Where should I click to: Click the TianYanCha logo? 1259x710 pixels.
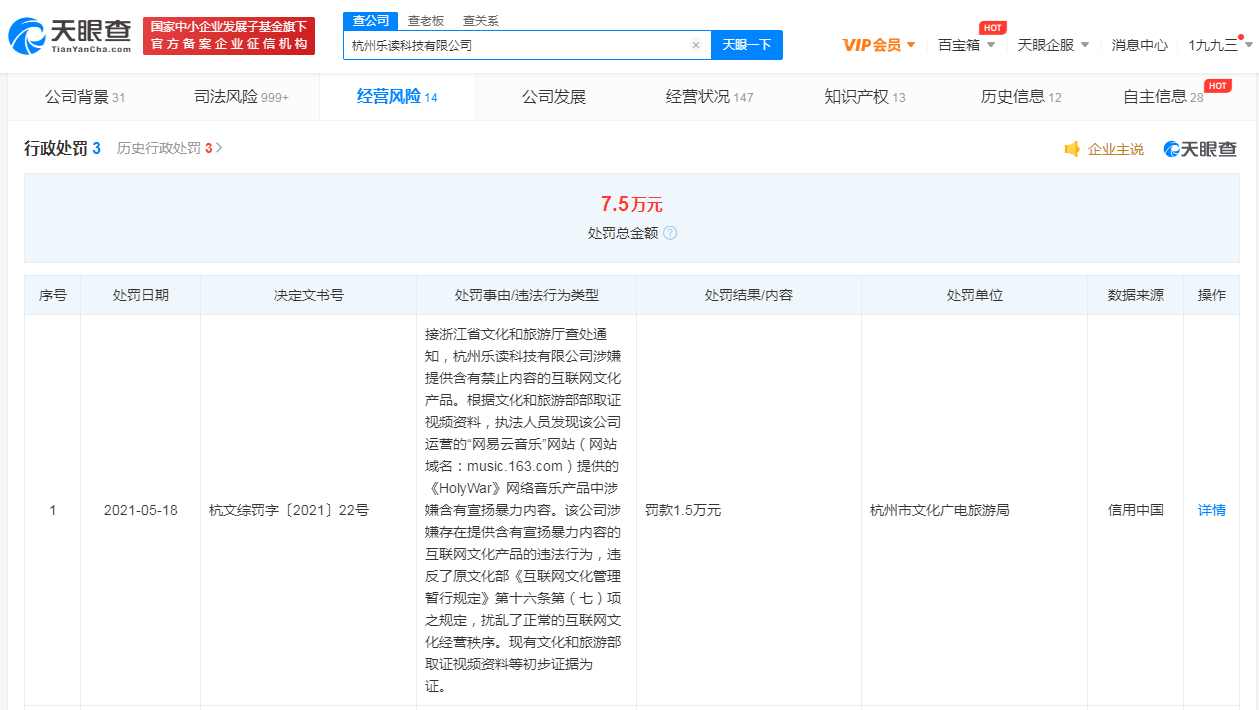[70, 36]
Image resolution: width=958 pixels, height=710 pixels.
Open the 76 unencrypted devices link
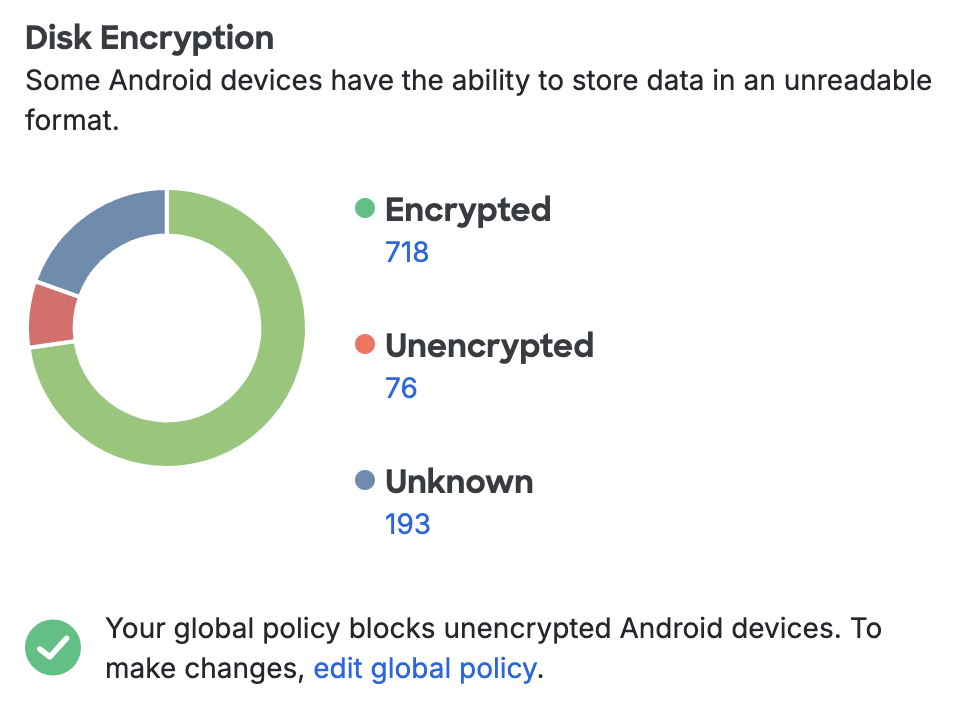[402, 388]
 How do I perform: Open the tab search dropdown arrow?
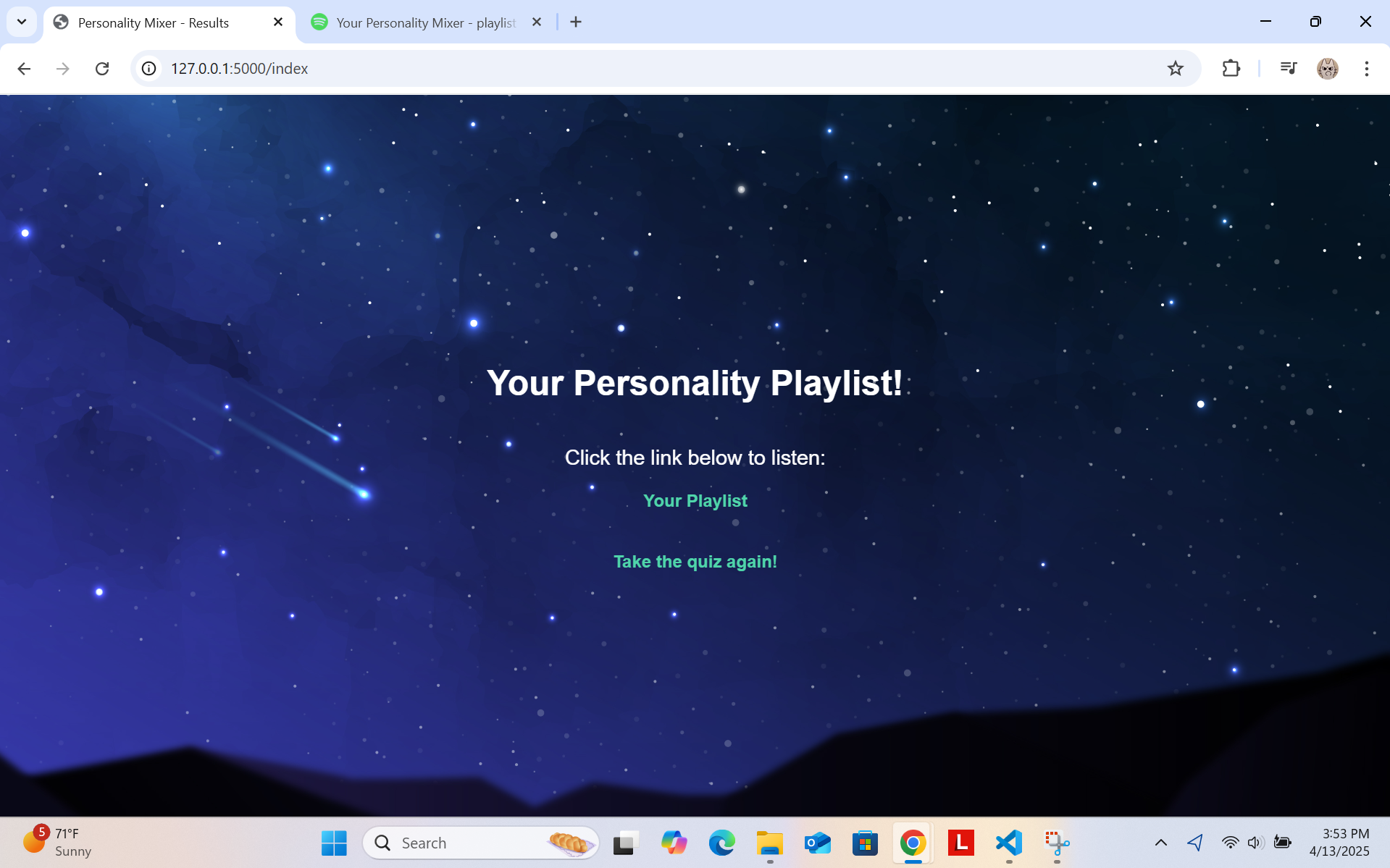[x=21, y=22]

******************************

WORK REQUIRED: Copy out the data above line for line, with every answer, and leave out the pictures.

TASK SOLUTION:
Where should I click to: Click the TianYanCha logo? 1259x710 pixels.
[70, 36]
Image resolution: width=958 pixels, height=710 pixels.
Open the 76 unencrypted devices link
[402, 388]
 How do I perform: Open the tab search dropdown arrow?
[x=21, y=22]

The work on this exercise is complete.